SUPPLIED TEXT:
================================

Edward N. Bell, a Black Jamaican national, was convicted by an all-white small-town Virginia jury in 2001 in the shooting death of a popular police officer, Ricky Timbrook. You can learn more about his case at our website -- www.clemency4Eddie.net or by reading local coverage of the case by the Northern Virginia Daily at http://www.nvdaily.com/...
Eddie has completed his appeals and is facing execution on February 19, 2009. We are petitioning Governor Tim Kaine (Virginia) for clemency. Over the next few days I will be focusing on various aspects of his case in diaries. On Thursday we explored Virginia’s unconstitutional refusal to acknowledge his likely mental retardation, and Virginia’s refusal to allow him to collect and present more evidence in support of his mental deficiencies. At the bottom of this diary I will provide Action options -- links to an Online Petition, and Amnesty International. Each diary will focus on just one aspect of his case. We also have very strong arguments regarding his innocence, perjured testimony at the trial, and his likely mental retardation. Today’s diary will focus on the severely deficient performance of his court appointed counsel during the penalty phase.
"The testimony that was offered was very graphic about a violent man. We didn’t rebut it. No[r] try to defend it, refute it. We didn’t"
The above quote comes from Eddie’s lawyer. This remark was not uttered idly, or in an unguarded moment outside of the hearing of the jury. This is what Eddie’s lawyer said to the jury during his closing argument.
Think about that for a moment. Picture yourself on trial for your life, and that’s the best your own lawyer can say about you? Is there any doubt that the jury is going to return a verdict for death? Is there any doubt that your lawyer has done you serious harm?
Not every person convicted of a capital crime gets the death sentence. The only reason our justice system tolerates the death penalty at all is that it’s application is individualized – each jury gets to see the bad and the good about a defendant when deciding whether to execute them.

================================

DATA PROVIDED:
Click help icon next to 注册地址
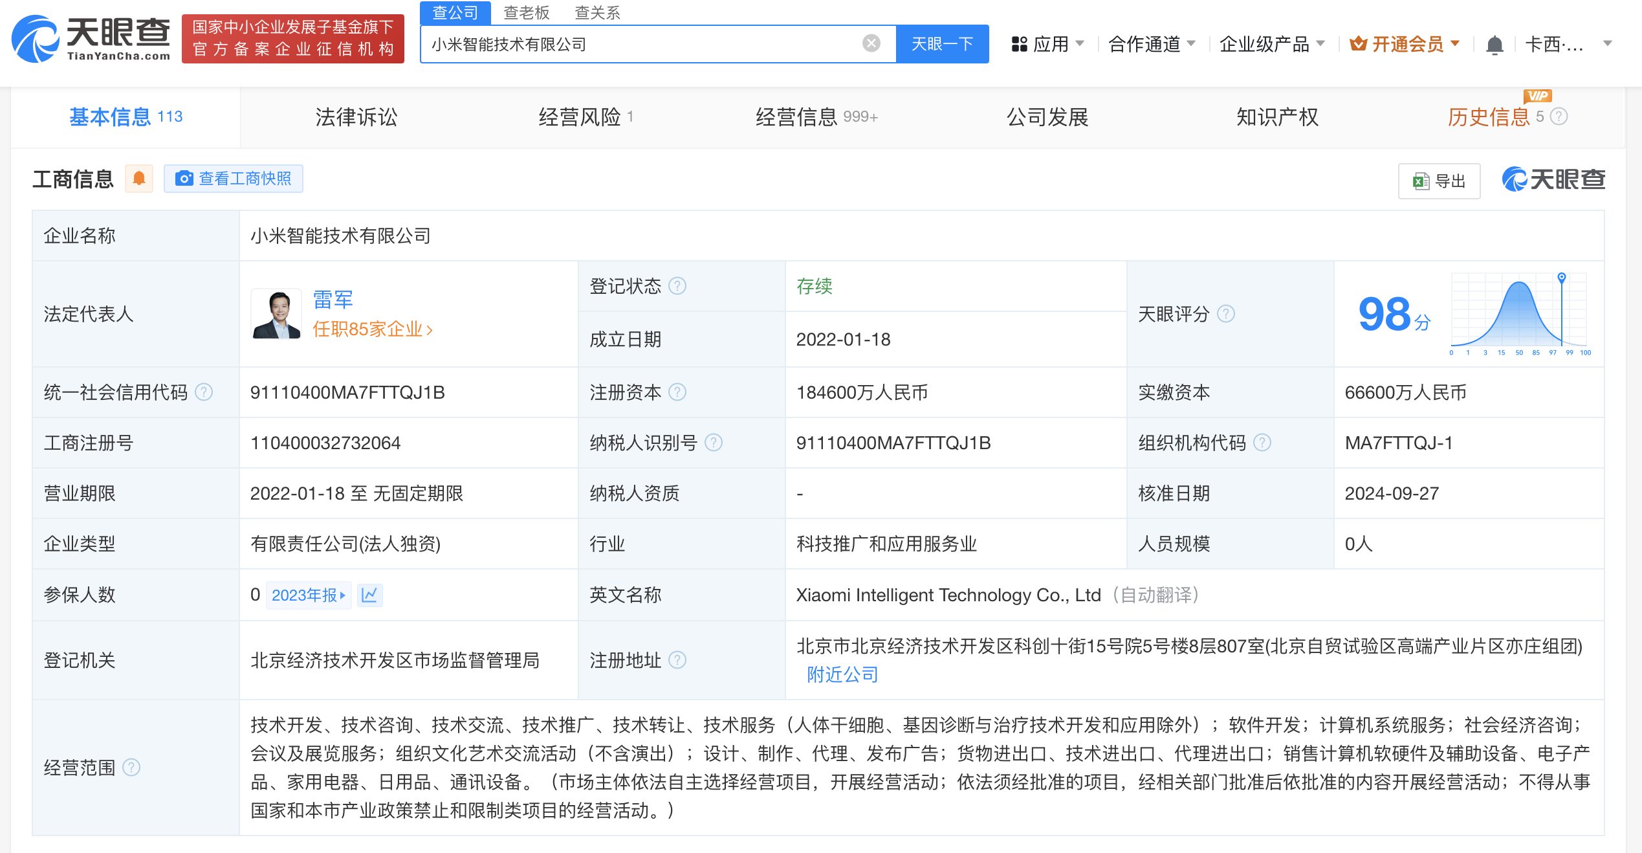This screenshot has height=853, width=1642. pyautogui.click(x=677, y=660)
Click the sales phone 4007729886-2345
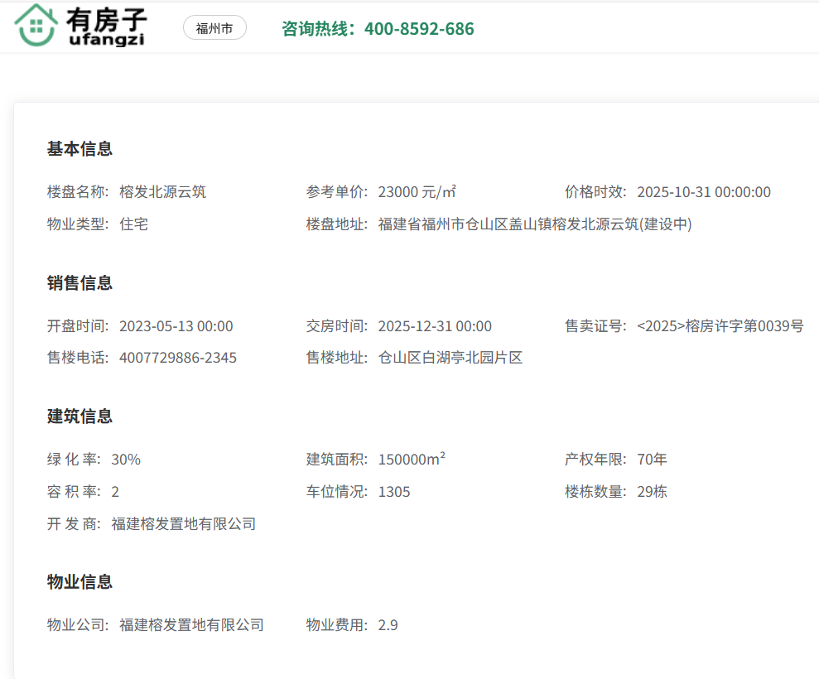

================================

EXERCISE:
In the clemency appeal, what date is set for Eddie's execution? You can leave the data aside; it plays no part here.

COMPLETE OUTPUT:
February 19, 2009.